Universal Registration Document 2022

Introduction

10.2 Other intangible assets

Accounting principles and methods
General principles

Other intangible assets mainly comprise: 

  • software, which is amortised on a straight-line basis over its useful life, including SaaS (Software as a Service) contracts which are not treated as service contracts and included in expenses. To qualify for treatment as fixed assets, SaaS contracts must confer a right of control to the user in addition to access to the software for a fixed period;
  • development costs that qualify for capitalisation under IAS 38 amortised on a straight-line basis over their foreseeable useful life;
  • purchased brands with an indefinite useful life, or amortised on a straight-line basis over their useful life;
  • operating or usage rights for power plants, which are amortised on a straight-line basis over the useful life of the underlying asset;
  • the positive value of energy purchase/sale contracts stated at fair value as part of a business combination governed by IFRS 3: this value is amortised as the contractual deliveries take place;
  • assets related to concession contracts governed by IFRIC 12, under the “intangible model” (see note 10.5);
  • technology related to activities as designer and supplier of nuclear steam supply systems and manufacturer of control rod clusters and nuclear fuel (Framatome) including codes and methods, EPR technology, patents and manufacturing processes, all amortised over their useful life;
  • purchased customer contracts and relations, amortised over their useful life;
  • incremental costs of winning or renewing customer contracts, which are amortised over the average duration of customer contracts;intangible assets related to environmental regulations.
Intangible assets relating to environmental regulations

These include greenhouse gas emission rights and renewable energy certificates purchased (see notes 20.1.1 and 20.1.2).
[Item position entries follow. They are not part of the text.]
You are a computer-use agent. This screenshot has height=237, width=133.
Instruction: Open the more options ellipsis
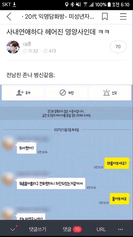[x=120, y=229]
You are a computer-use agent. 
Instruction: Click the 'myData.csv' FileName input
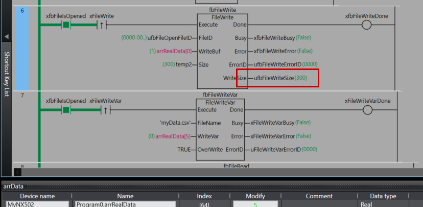click(174, 123)
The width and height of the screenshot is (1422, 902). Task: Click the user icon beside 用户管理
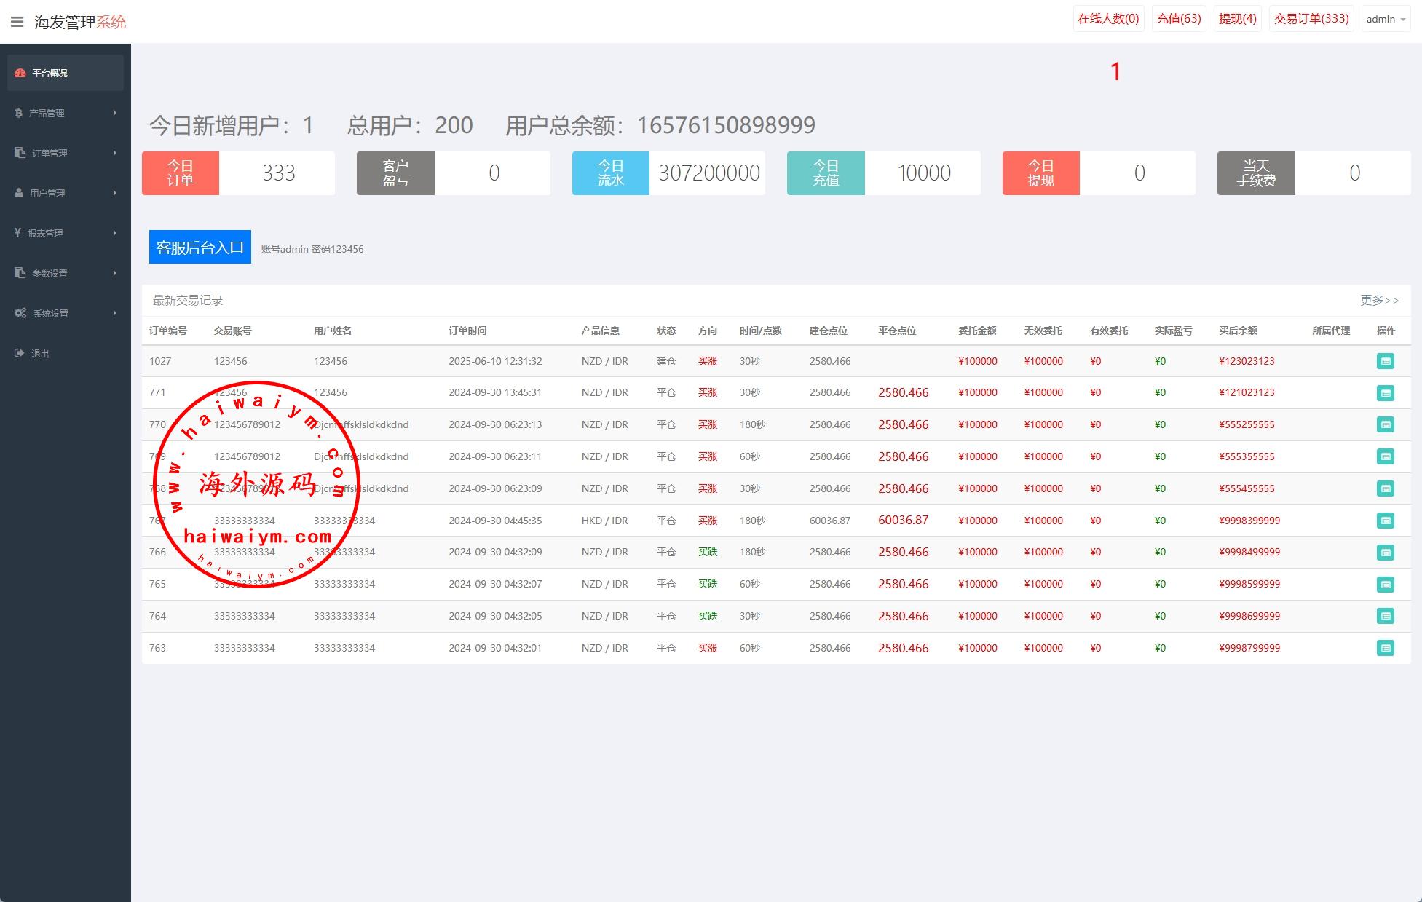tap(19, 193)
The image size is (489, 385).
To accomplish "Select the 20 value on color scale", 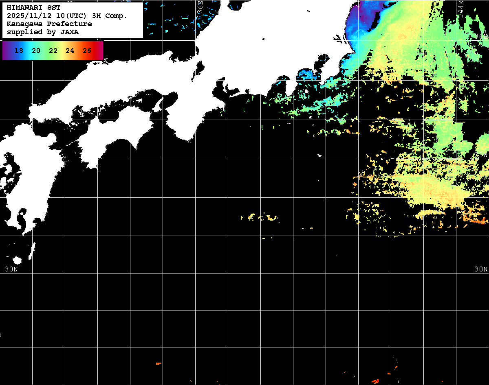I will pos(36,51).
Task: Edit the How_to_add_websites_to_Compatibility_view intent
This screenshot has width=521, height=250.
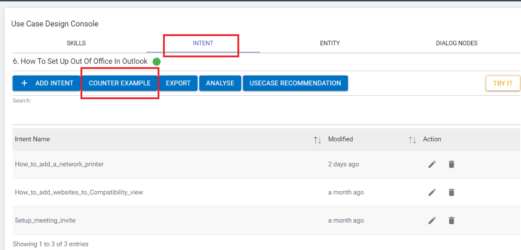Action: (432, 192)
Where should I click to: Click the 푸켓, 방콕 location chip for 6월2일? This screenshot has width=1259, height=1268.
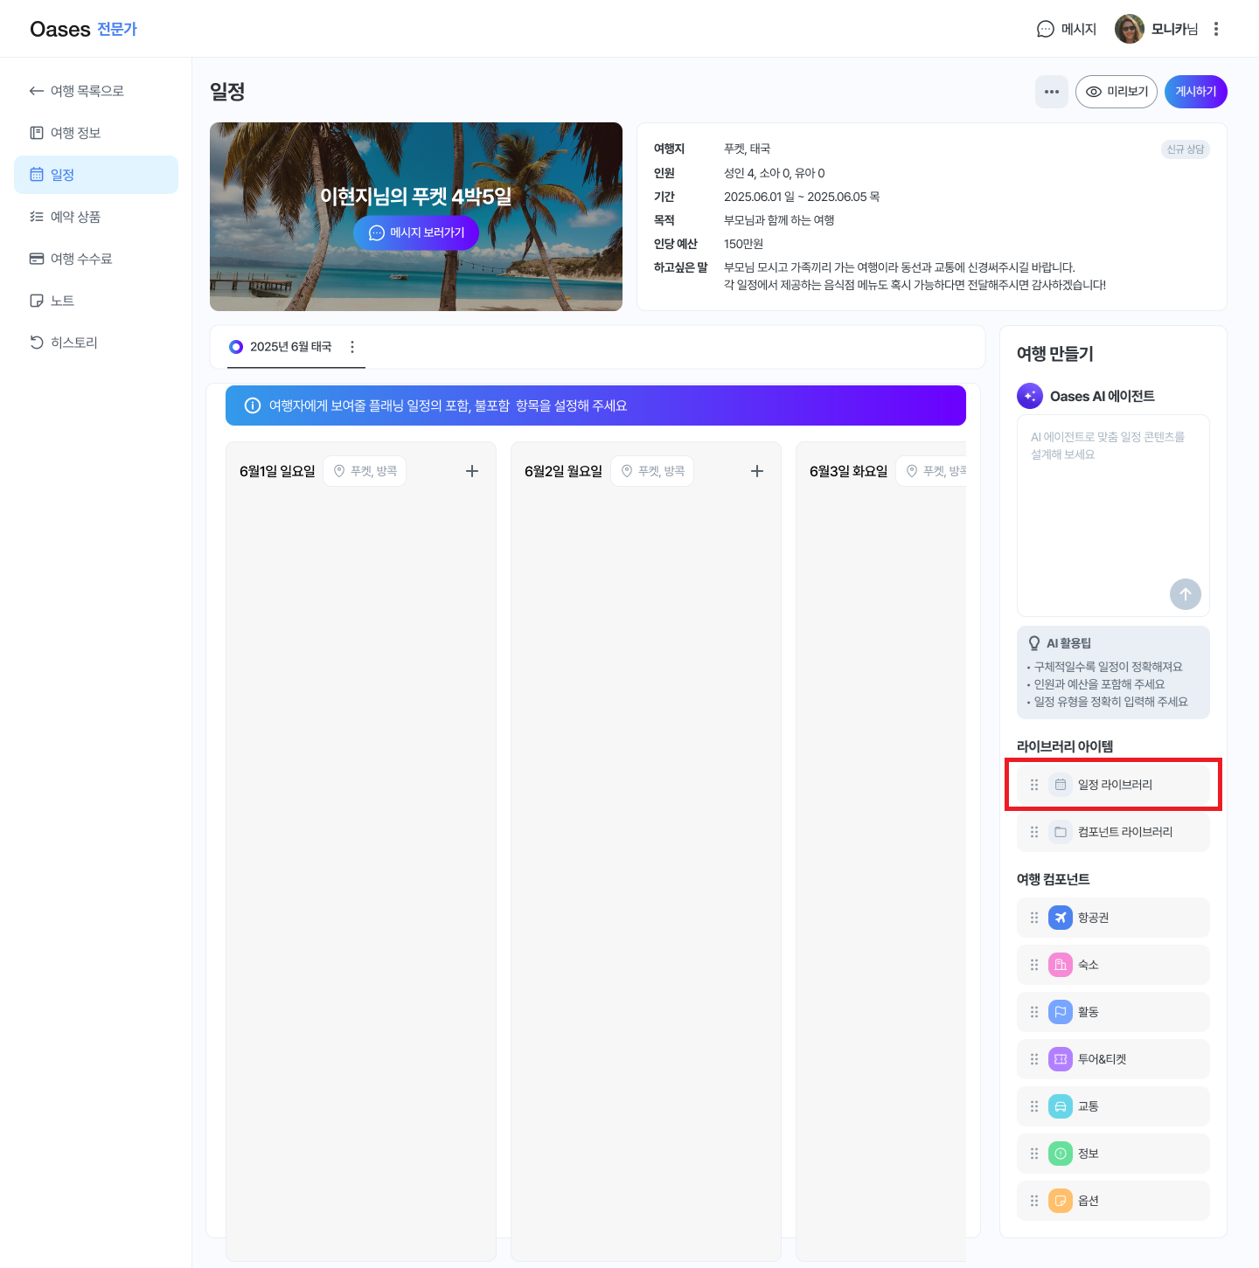click(652, 471)
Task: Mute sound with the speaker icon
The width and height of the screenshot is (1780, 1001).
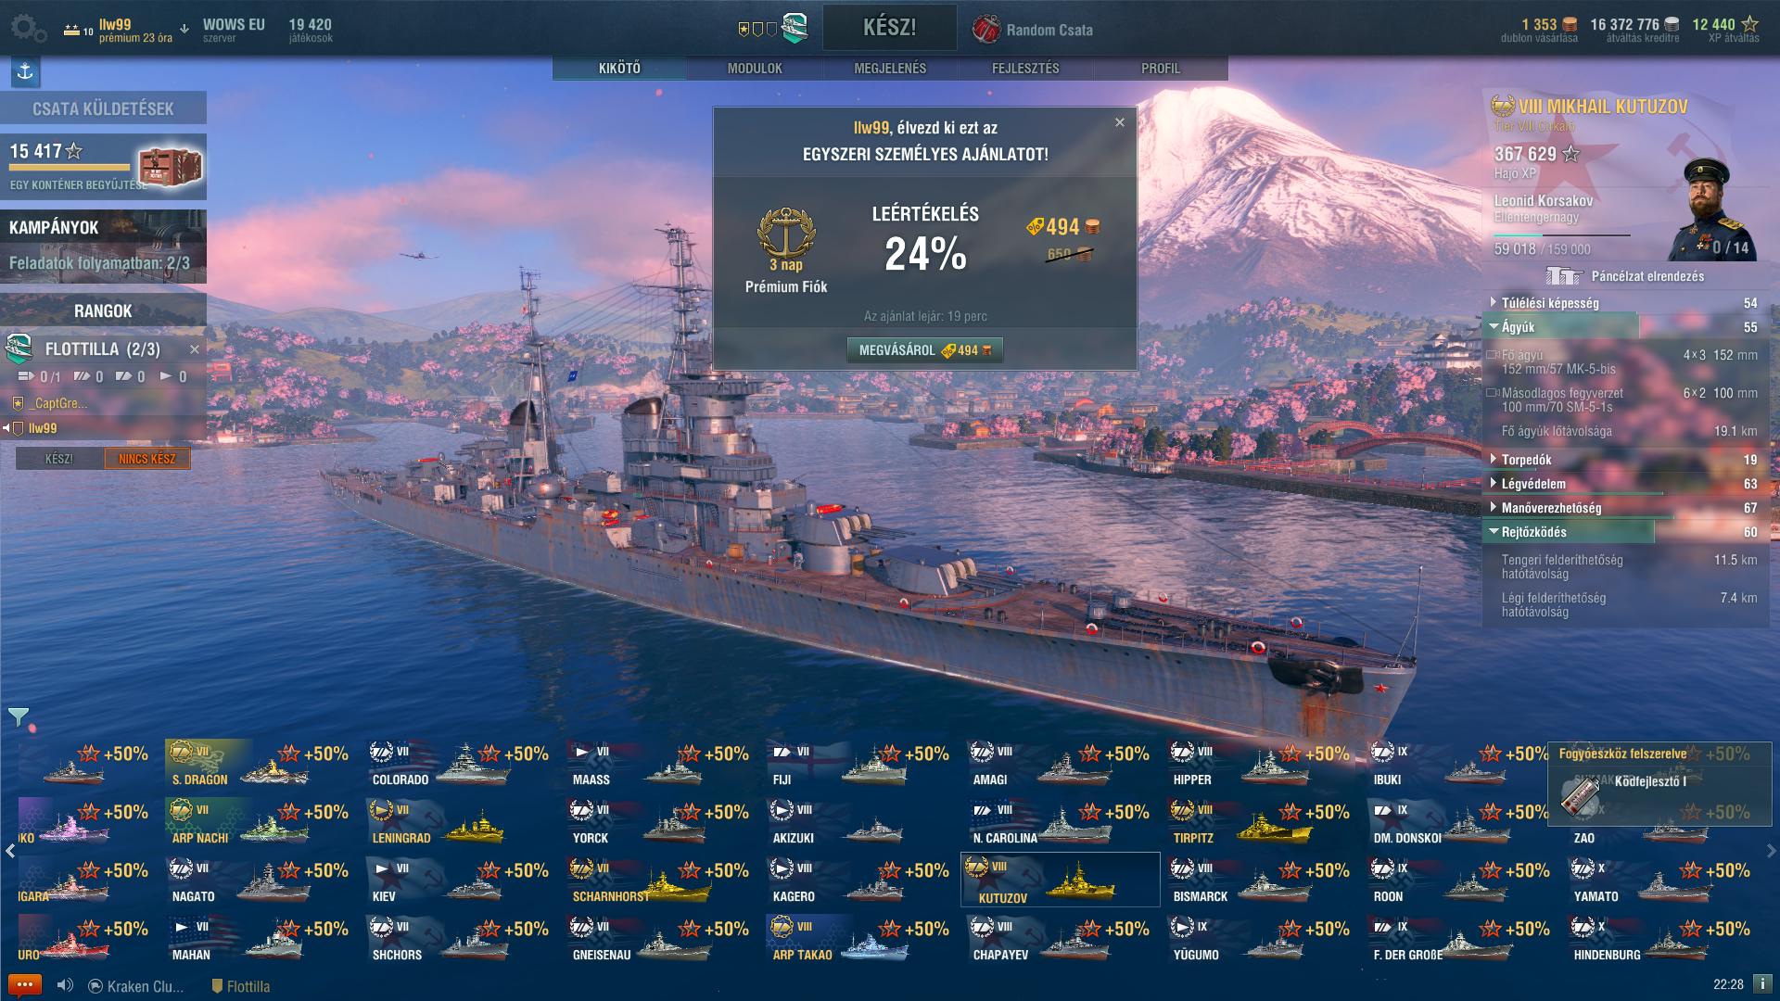Action: point(65,985)
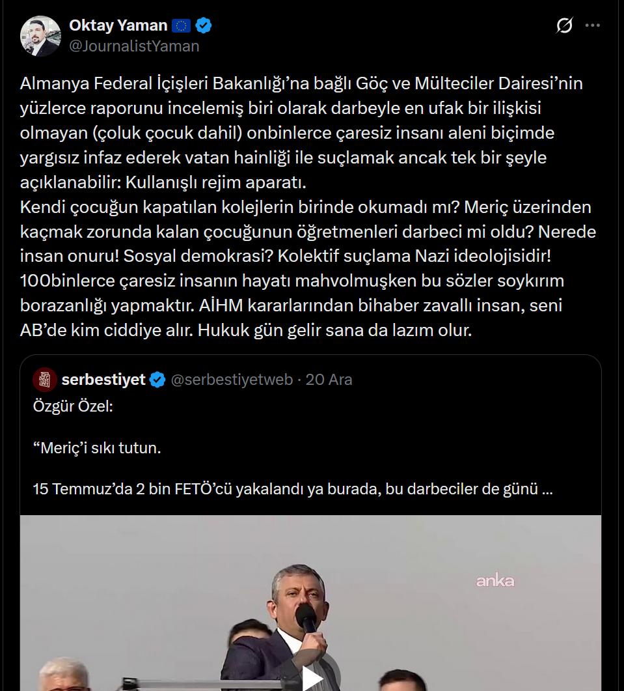Open the quoted tweet's 20 Ara date
624x691 pixels.
click(x=329, y=380)
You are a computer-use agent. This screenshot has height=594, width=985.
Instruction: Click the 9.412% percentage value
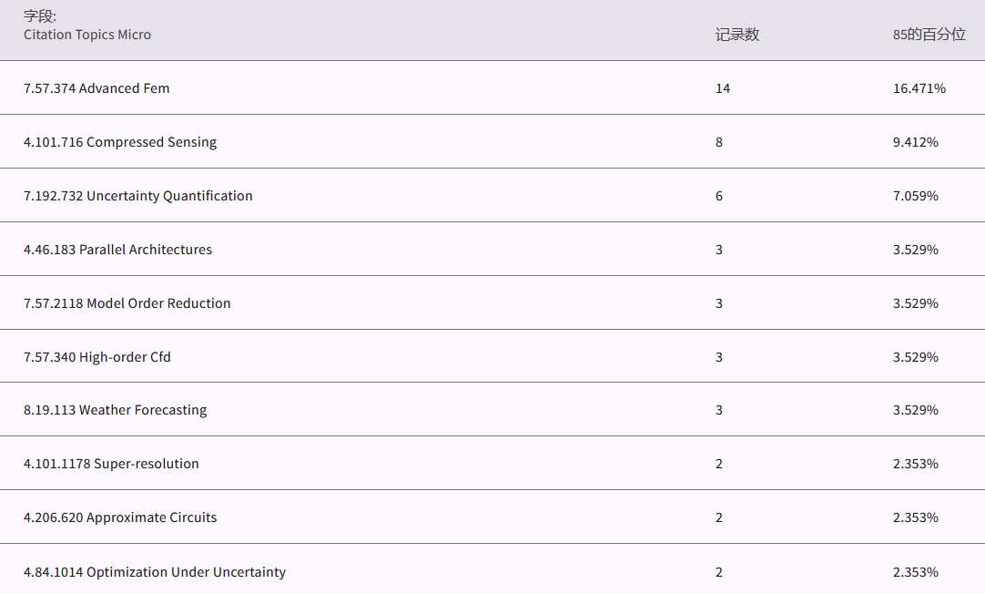tap(915, 142)
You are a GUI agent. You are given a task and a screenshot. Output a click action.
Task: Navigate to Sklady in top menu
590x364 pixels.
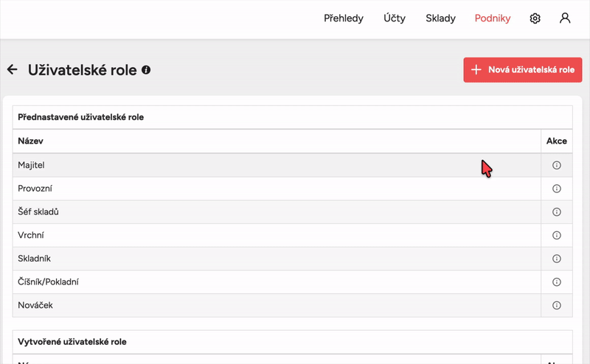[440, 18]
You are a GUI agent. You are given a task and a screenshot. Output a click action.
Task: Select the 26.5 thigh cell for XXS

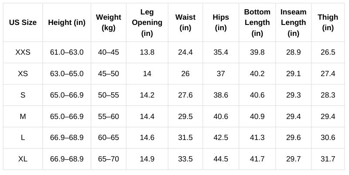pyautogui.click(x=328, y=53)
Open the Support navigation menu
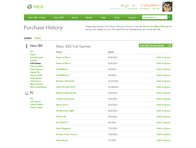This screenshot has height=148, width=196. pos(132,17)
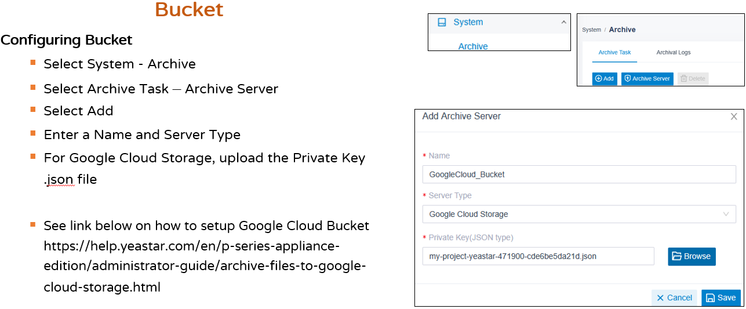Open the Archive Server button
The height and width of the screenshot is (309, 746).
(647, 78)
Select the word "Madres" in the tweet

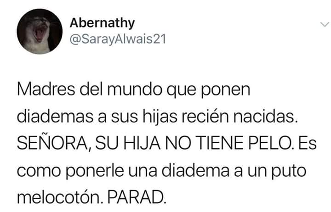(46, 89)
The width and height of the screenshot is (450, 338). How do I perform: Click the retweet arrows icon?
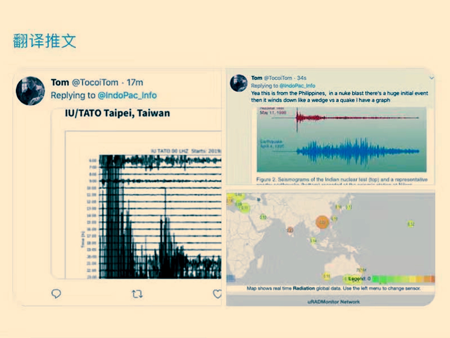coord(137,294)
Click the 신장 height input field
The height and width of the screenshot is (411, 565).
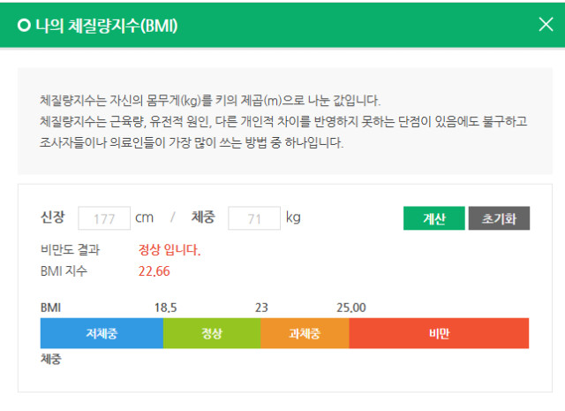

Greenhouse gas emission rights

EU Directive 2003/87/EC set up a greenhouse gas emission quota system for the European Union. Although the United Kingdom is no longer a member of the European Union, it is still concerned by this system.

This quota system was incorporated into national laws. Among other things it requires obligated actors, which is the case of EDF, to surrender to the State a number of greenhouse gas emission credits each year, corresponding to their emissions for the year.

In the EDF group, the entities subject to this Directive are EDF, EDF Energy, Edison, Dalkia, and Luminus.

The accounting treatment of emission rights depends on the holding intention. Two economic models coexist in the Group:

  • rights held under the “Trading” model are included in “Other inventories” at fair value. The change in fair value observed over the year is recorded in the income statement;
  • rights held to comply with regulatory requirements on greenhouse gas emissions (the “Generation” model) are recorded in intangible assets as “Greenhouse gas emission rights – green certificates”:
    • at acquisition cost when purchased on the market,
    • at nil value when allocated free of charge (in countries that still have a free allocation system).

A provision corresponding to emissions for the year is established at the year-end (see note 17.2).

This provision is equal to the acquisition cost up to the amount of rights acquired on forward markets, and to market prices for the balance. It is cancelled when the rights are surrendered to the State.

At the closing date, the portfolio of emission rights and the obligation to surrender rights for the emissions of the year are presented gross, without netting.

If the number of emission rights at the end of the year and not subject to forward sale is higher than the number of rights to be surrendered to the State for the year’s emissions, an impairment test must be applied to the excess. If the realisable value is lower than the net book value, impairment is booked.

Renewable energy certificates (green certificates)

In application of EU Directive 2009/28/EC on the promotion of the use of energy from renewable sources, every EU member state has set national targets for consumption of electricity from renewable sources. Although the United Kingdom is no longer a member of the European Union, it is still concerned by this system.

States can use two possible mechanisms to meet these targets:

  • introducing a specific sales tariff for energy from renewable sources (this system is used in France and Italy);
  • introducing a system of renewable energy certificates to be surrendered by energy suppliers (this system is used in the United Kingdom (Renewable Obligation Certificates) and Belgium (Certificats verts)).

For renewable energy certificate systems, the Group applies the following accounting treatment:

  • certificates earned through energy generation are not recognised, since their cost is nil;
  • certificates purchased are recognised as intangible assets in the line “Greenhouse gas emission rights - green certificates”;
  • a provision is established to reflect the obligation to surrender certificates. It is based on the cost of certificates earned (with nil value) and purchased (on the spot or forward market), the market price of the certificates still be purchased, and where relevant the market penalty price for the balance. The provision is cancelled when the certificates are surrendered to the State (see note 17.2).